In this example, we're implementing a sequential animation scenario. After a 2-second delay using the delay function, we trigger the animation using TransitionState::animateTo, a suspend function that halts execution until the animation completes. We have three TransitionState instances, each running sequentially.

val transitionState1 = remember { SeekableTransitionState(false) }
val transition1 = rememberTransition(transitionState = transitionState1)

val transitionState2 = remember { SeekableTransitionState(false) }
val transition2 = rememberTransition(transitionState = transitionState2)

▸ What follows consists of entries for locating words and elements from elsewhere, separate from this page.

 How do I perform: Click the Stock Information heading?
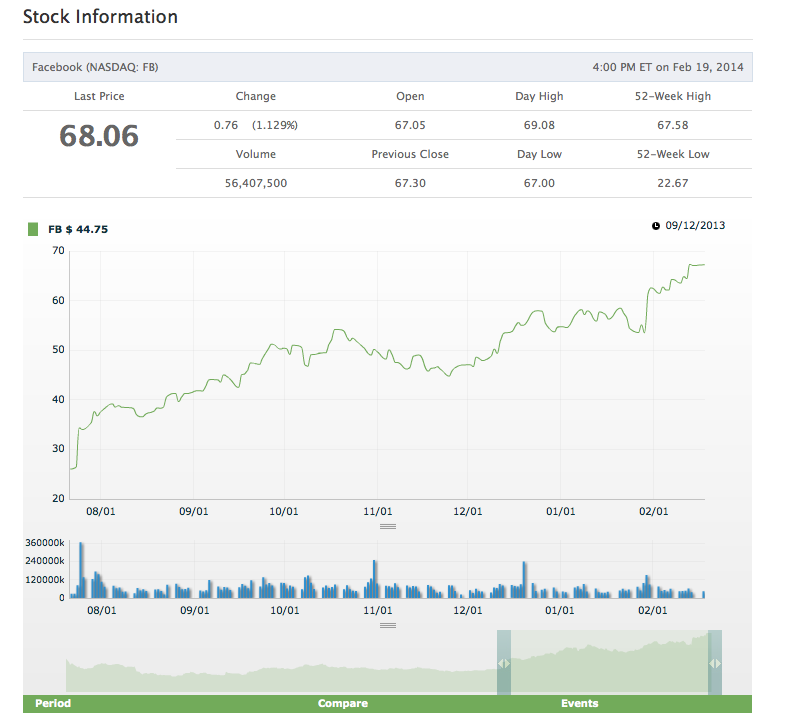pos(100,17)
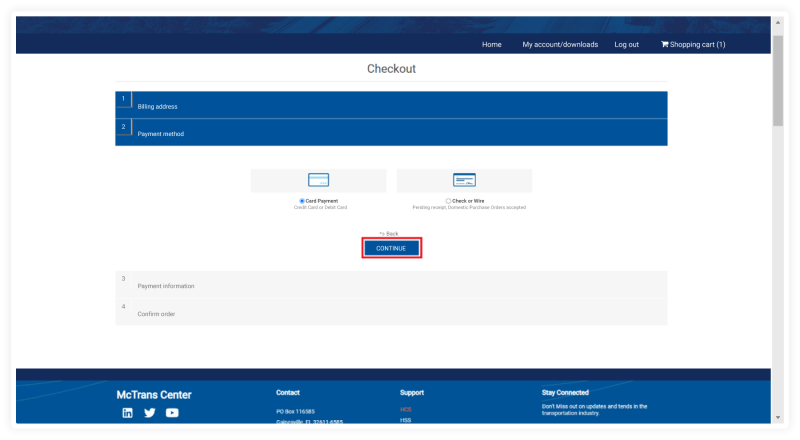Click the credit card payment icon

click(x=318, y=180)
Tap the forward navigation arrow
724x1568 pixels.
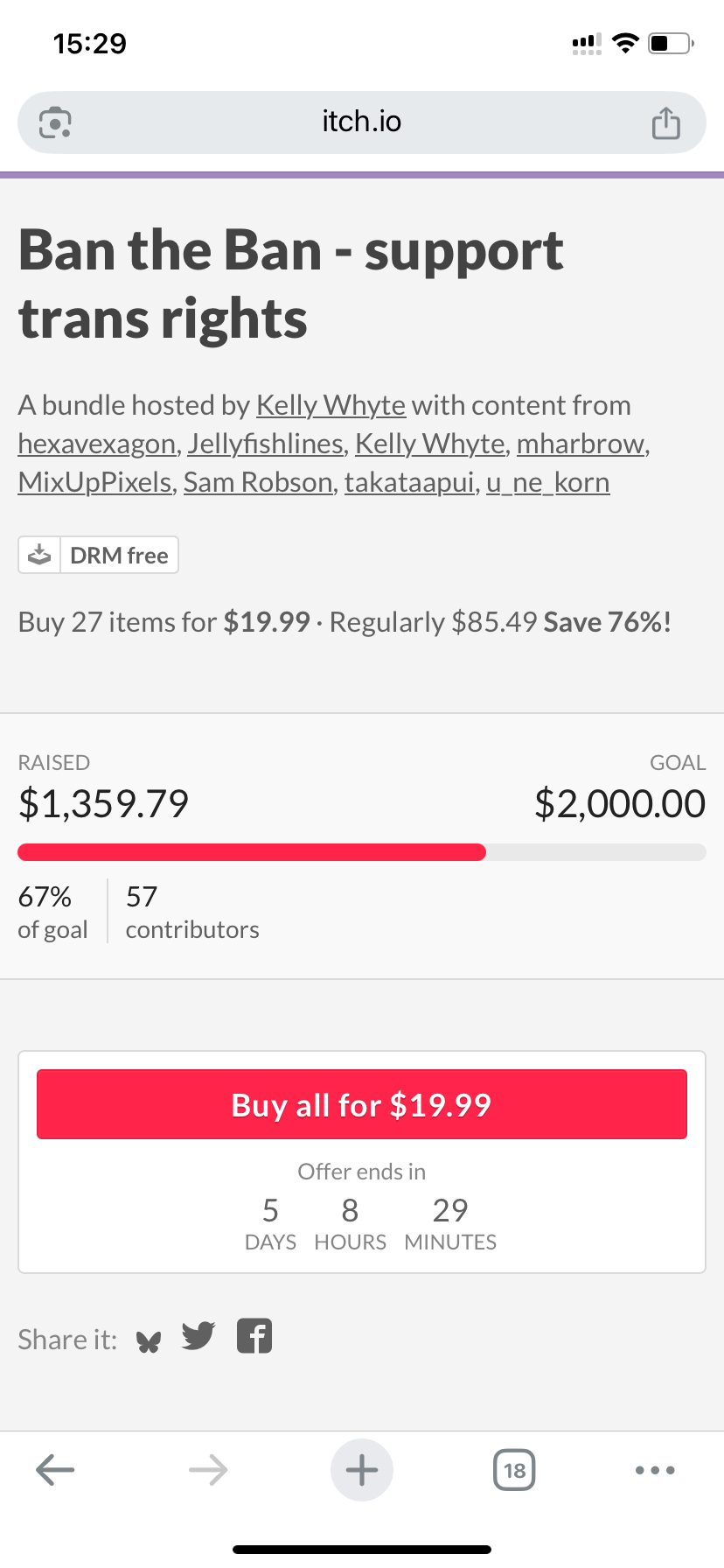click(208, 1470)
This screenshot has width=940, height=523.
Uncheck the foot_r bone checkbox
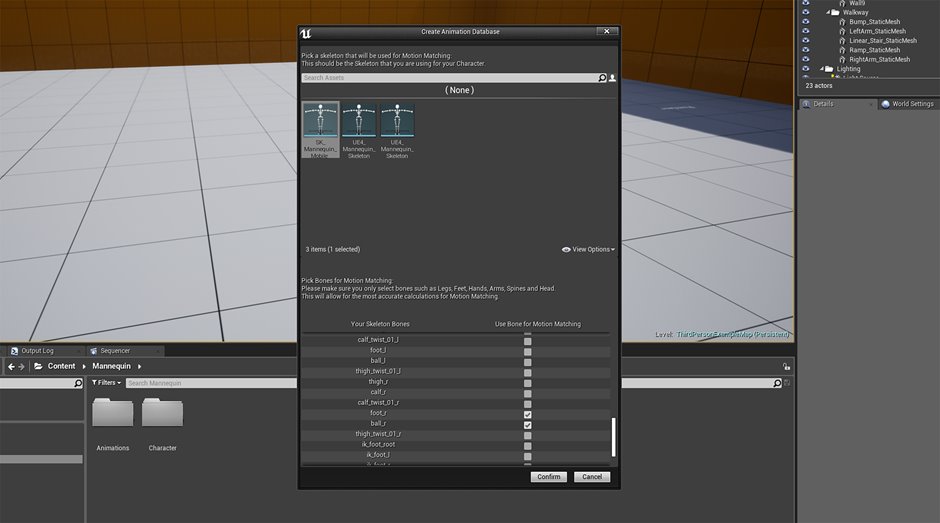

val transitionState3 = remember { SeekableTransitionState(false) }
val transition3 = rememberTransition(transitionState = transitionState3)

LaunchedEffect(Unit) {
    delay(2000)
    transitionState1.animateTo(true)
    delay(500)
    transitionState2.animateTo(true)
    delay(200)
    transitionState3.animateTo(true)
}

Column {
    transition1.AnimatedVisibility(visible = { it }) {
        Item(Color.Red)
    }
    transition2.AnimatedVisibility(visible = { it }) {
        Item(Color.Blue)
    }
    transition3.AnimatedVisibility(visible = { it }) {
        Item(Color.Green)
    }
}

animateTo suspend function accepts FiniteAnimationSpec as second param also. Below example have the animation spec of tween with duration of 2 seconds

LaunchedEffect(Unit) {
    transitionState.animateTo(true, tween(durationMillis = 2000))
}

We can also a custom type as the initial value and can pass different values other than just boolean.

enum class StateType {
    First, Second, Third
}

val transitionState = remember { SeekableTransitionState(initialValue = StateType.First) }
val transition = rememberTransition(transitionState = transitionState)

LaunchedEffect(Unit) {
    delay(2000)
    transitionState.animateTo(StateType.Second)
    delay(500)
    transitionState.animateTo(StateType.Third)
    delay(200)
    transitionState.animateTo(StateType.First)
}

Column {
    transition.AnimatedVisibility(visible = { it == StateType.First }) {
        Item(Color.Red)
    }
    transition.AnimatedVisibility(visible = { it == StateType.Second }) {
        Item(Color.Blue)
    }
    transition.AnimatedVisibility(visible = { it == StateType.Third }) {
        Item(Color.Green)
    }
}

We can also seek animations using fraction values with SeekableTransitionState. In the example below, clicking a button initiates a coroutine scope. After a 2-second delay, we seek the animation to the true state, specifically to 30% of its duration. As a result, the AnimatedVisibility component concludes the transition at the 30% mark, leaving the box partially visible.

val coroutineScope = rememberCoroutineScope()

Button(
    onClick = {
        coroutineScope.launch {
            delay(2000)
            transitionState.seekTo(0.3f, true)
        }
    }
) {
    Text(text = "Invert")
}

transition.AnimatedVisibility(visible = { it }) {
    Item(Color.Red)
}

I'm eagerly awaiting the stable release of Jetpack Compose 1.7 before integrating it into production code. SeekableTransitionState seems particularly promising with its impressive API, especially in how it aligns with other animation APIs in Compose by providing suspend functions. This consistency across animation functionalities makes it a compelling choice for future development.